#14 in my ranking of Masaki Kobayashi’s films.
Masaki Kobayashi finished his epic, humanist, three-part tale of World War II, and his next film couldn’t be further from that. The Inheritance is a hardnosed look at one rich man trying to figure out who to give his fortune to on the event of his death from cancer within the next few months and the ensuing explosion of conspiring and backstabbing that erupts from that news, all with a certain jazzy, noir feel to it. This is the more obviously cynical Kobayashi of Black River rather than the earnest humanist from The Human Condition.
Senzo (So Yamamura) has received word that he has cancer. Well, he hasn’t actually received word because, much like as is shown in Ikiru, it was common practice for doctors to lie to their patients about terminal illnesses. Still, he figures it out. He goes from a captain of industry, working endlessly everyday for forty years, to a quiet, contemplative man. His young secretary Yasuko (Keiko Kishi) notices and puts the pieces together herself before he actually tells her. He has a young wife, his former secretary Satoe (Misako Watanabe), and three illegitimate children that he has no contact with. In accordance with Japanese law, he must give at least one-third to his wife, but he wants to determine what to do with the rest. He wants his people to track down his three children, bring them to him without revealing his relationship to them or his motives for seeing them, and letting him decide if he wants to share the other two-thirds of his fortune with them or not.
And so starts the rat race. Satoe is angry because she feels like she deserves the entirety of the fortune as his wife, though she seems to have no real feeling for him, and he doesn’t seem to have much towards her either.
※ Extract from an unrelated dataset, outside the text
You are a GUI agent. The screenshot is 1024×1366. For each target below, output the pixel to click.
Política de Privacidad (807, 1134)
She conspires with Senzo’s assistant Fujii (Minoru Chiaki) to find the seven-year-old girl he’s assigned to discover no matter what so that she can become the girl’s guardian. Yoshida (Seiji Miyaguchi) is assigned the second-oldest child to find, and he sends his assistant Furukawa (Tatsuya Nakadai) to find her. The eldest child, Senzo sends Yasuko to find, a young man born in Manchuria but living in Tokyo at that time.
Satoe is conspiring with Fujii, but it turns out that the girl died. Fujii decides to find another girl of the same age without parents in an orphanage to pass off as Senzo’s heiress. Furukawa meets with Muri, the seventeen-year-old girl, and acts as a gatekeeper so that she will keep him in the loop if and when she inherits. Yasuko is given her task and seems to have no ulterior motive. However, when Senzo becomes too sick to go into the office anymore, especially after a surgery that removes three-quarters of his stomach, he insists that Yoshida take an extra room at his house. After Yasuko refuses to sleep with him one night, he begins a sexual relationship with Yoshida that leads to her getting pregnant. I think you can see where this is going to go.
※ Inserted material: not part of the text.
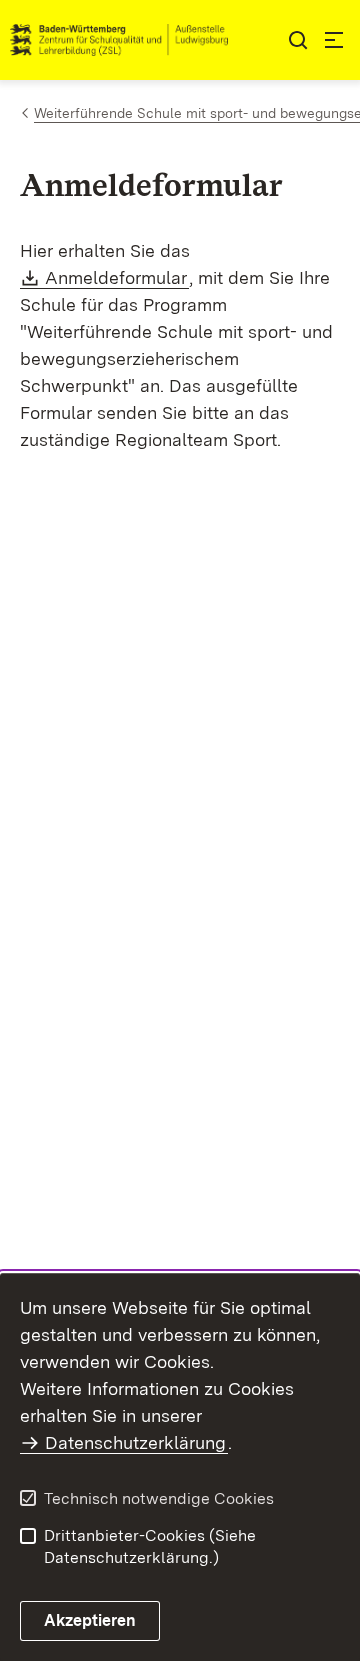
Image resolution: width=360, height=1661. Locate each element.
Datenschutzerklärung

Everyone is out for the money, and the only question is who is going to stay in it to the end. Revelations are revealed, Senzo dies, and more revelations are revealed. None of these characters are really rootable. They’re all out for themselves with no concern for the wishes of the old man who actually earned everything beyond how they can manipulate him, even, in the end, Yasuko.
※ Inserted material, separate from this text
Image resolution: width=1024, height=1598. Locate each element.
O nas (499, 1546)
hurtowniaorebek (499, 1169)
And that’s kind of Kobayashi’s point. The insane wealth up for grabs is completely corrupting. Even the young, quiet, and innocent female secretary is open to selling her body for access to the money. She always could leave, go find another secretary job somewhere, but she remains because of the potential life of ease up for grabs that we see at the opening of the film (the story being told in flashback as she has tea with Yoshida).
The lack of emotional connection keeps me at a small distance from the action, but the action itself is still a tense exercise and look at the corrupt side of human nature. Where Kaji refused to accept that he has lost it all and kept his efforts to retain his humanity in The Human Condition, Yasuko simply gives in completely. It’s an interesting contrast in that light as well.